Essas leituras podem ser compreendidas em dois momentos: primeiro com relação à história humana e, depois, com relação à nossa história pessoal. Ao vermos as vicissitudes pelas quais passam a nossa sociedade no momento em que vivemos, fazemos, como fizeram outras gerações, um questionamento a Deus: “Onde tu estás?” ou ainda “Será que tens nos abandonado?” Deus não abandona jamais o homem. Diante de tantas situações difíceis de compreender, de tempestades que parecem vão fazer naufragar a barca da história, devemos confiar que Deus está presente, conduzindo a mesma história. E, se nós vivermos uma vida no “amor e temor” como dizíamos na coleta, Ele há de nos conduzir a todos a um porto mais que seguro.
O mesmo se dá no ambiente da nossa história individual. Por mais que pareça, nós não somos um barco à deriva. Deus está no barco da nossa vida. Conosco está o Cristo. Ele só parece “dormir sobre um travesseiro”, mas na verdade Ele está muito atento a tudo e, quando for realmente o momento, Ele dirá ao vento e à tempestade: “Cala-te!” E, talvez, tenha de dizer também a nós: “Ainda não tendes fé?”
Aqui está talvez o grande questionamento que a Palavra de Deus hoje nos faz.
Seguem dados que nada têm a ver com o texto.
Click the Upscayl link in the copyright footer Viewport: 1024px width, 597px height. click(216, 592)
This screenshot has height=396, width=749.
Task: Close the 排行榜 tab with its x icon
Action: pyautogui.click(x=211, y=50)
O cristão, aquele que é uma “criatura nova”, porque “está em Cristo”, como nos diz Paulo na segunda leitura, deve constantemente questionar-se sobre a sua fé. A fé não é simplesmente um compêndio de conceitos e normas, mas é sobretudo uma experiência, a experiência de um Deus vivo que caminha conosco, como caminhou com o povo de Israel através do Mar e do deserto. É a experiência de um Deus que está conosco no barco da nossa existência, conduzindo-nos através de tempestades e tormentas a um porto seguro, que ainda está invisível aos olhos do nosso corpo, mas bem visível ao olhar do nosso espírito, se temos fé. Que o Espírito Santo do Senhor nos ajude e nos faça crescer cada dia mais na virtude teologal da fé.